TPPF: Sneering at Workers and 'Blowing Up' Public Policy
At its annual conference, the Texas Public Policy Foundation sticks to its mantra of less government, fewer taxes
The event, held Jan. 22-23 at Austin's Four Seasons Hotel, brought state legislators and their staffers together with power players of the fiscal conservative movement such as TPPF founder and GOP sugar daddy Dr. James Leininger. The bulk of the program consisted of panel discussions on conservative touchstones like charter schools and eminent domain. There was also plenty of time for Democrat bashing, such as when supply-side economics guru Arthur Laffer joked about "Obama's way of creating a destitute economy." ("I'm kidding," he added. "It's not just Obama.")
Last year's gathering was overshadowed by electoral politics, with keynote speakers Govs. Rick Perry and Mark Sanford of South Carolina both being talked about as potential Republican vice presidential nominees (see "TPPF Conference," Jan. 18, 2008). The closest this year's event came to celebrity status was the opening lunch, where Laffer and Mark Krikorian, executive director of the Center for Immigration Studies, argued over whether America should shut its borders to foreign workers. Krikorian argued that immigration only imports more "working poor" ("Just look at the fellas serving the tables here," he told the diners) and that low-skill jobs could be filled by "ex-cons, recovering addicts, [and] the disabled." Laffer called closed borders anti-competitive and lauded cheap migrant labor as a powerful union-busting tool. However, both men were chastised for failing to distinguish between legal and illegal immigrants by state Rep. Angie Chen Button, R-Dallas, who informed them that, having been raised in Taiwan, she was actually an immigrant herself.

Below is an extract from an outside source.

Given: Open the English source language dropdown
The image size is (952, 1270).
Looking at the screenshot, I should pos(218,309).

With legislators out of the red-meat environment of the election, the divide between nonelected theorists and pragmatic lawmakers was sometimes obvious. While Ohio University economist Richard Vedder, a TPPF favorite, condemned school accreditation as "a competition-restricting device" and TPPF research fellow Rick O'Donnell savaged research at universities as a poor investment, Rep. Dan Branch, R-Dallas (last session's chair of the House Select Committee on Higher & Public Education Finance), took a more moderate tone and continued making his pitch for funding more Tier 1 public schools in the state.

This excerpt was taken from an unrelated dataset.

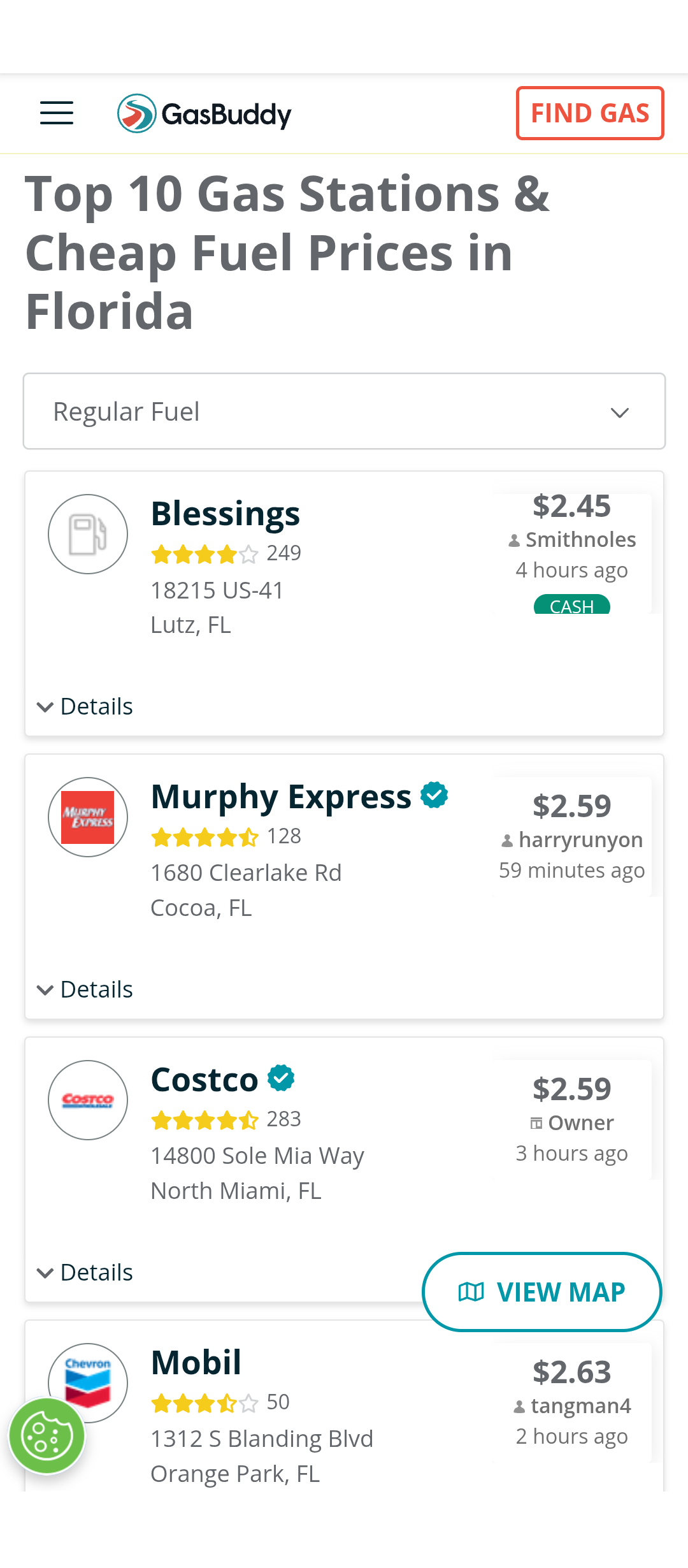Open the Regular Fuel type dropdown

344,412
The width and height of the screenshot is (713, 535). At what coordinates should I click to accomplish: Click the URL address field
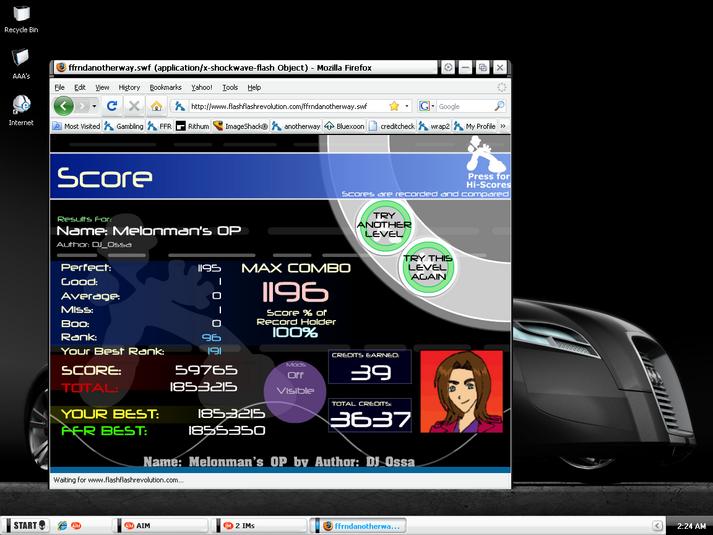tap(287, 106)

Yet even in this nonelection year, Perry and Lt. Gov. David Dewhurst both delivered speeches under the lens of their intentions for 2010. Each burnished his "conservative" credentials by disavowing the federal economic stimulus plan and heaping praise on TPPF. At Thursday evening's dinner, an allergy-stricken Dewhurst played down his own role in the Texas economy (saying that he and the Lege had only provided "a conservative fiscal framework" for the business interests in the room). He took credit for being "a lone Paul Revere" in predicting spiraling Medicaid costs, which rose from 26% of the state budget in 2007 to 34% now. His solution? Become more like Western Europe. Ignoring the fact that those nations have single-payer universal health-care systems, Dewhurst instead argued that the difference between them and the U.S. is priorities, insisting, "America is the only country in the world where we pay doctors and hospitals based on the number of procedures that they do rather than on wellness, prevention, best practices, and outcome." And with this year's $9 billion state revenue drop in mind, he announced that not only does he plan to scale back the 2010-11 biennial budget and preserve the $7 billion in proposed tax cuts, but he's prepared to revisit the 2009 budget for more savings.

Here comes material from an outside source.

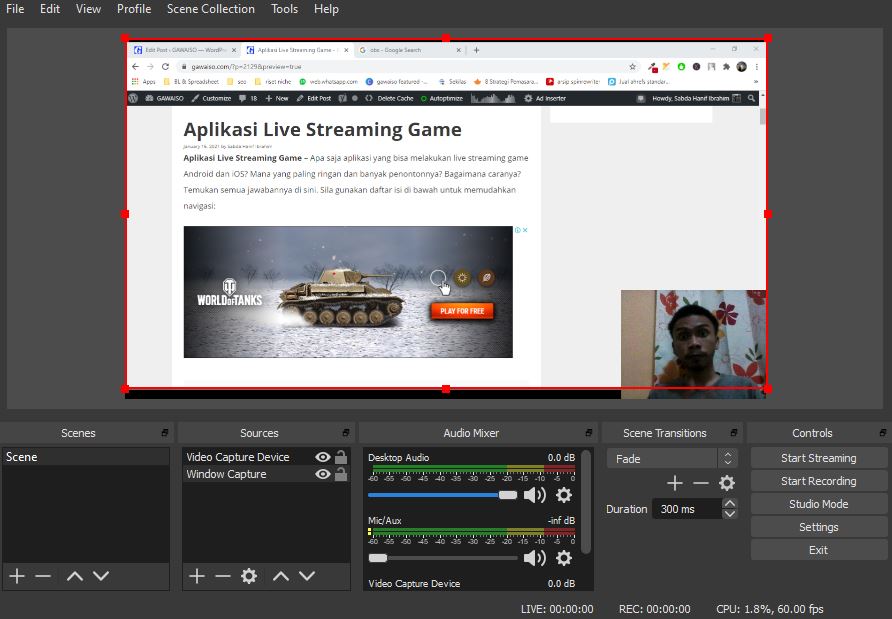Screen dimensions: 892x619
Task: Move selected source up in Sources list
Action: tap(281, 576)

By comparison, Perry's closing address on Friday was light on solid policy but heavy on commitment to the TPPF brand of conservatism. He praised the group as "the epicenter of conservative thought" and said that, as think tanks go, it's "a big ol' Abrams [tank], out there in the desert, blowing up bad ideas." Condemning the Obama administration's proposed economic stimulus plan and pledging to lower taxes, Perry took one note of solace from Inauguration Day: "Our nation is still second to none when it comes to the exchange of power."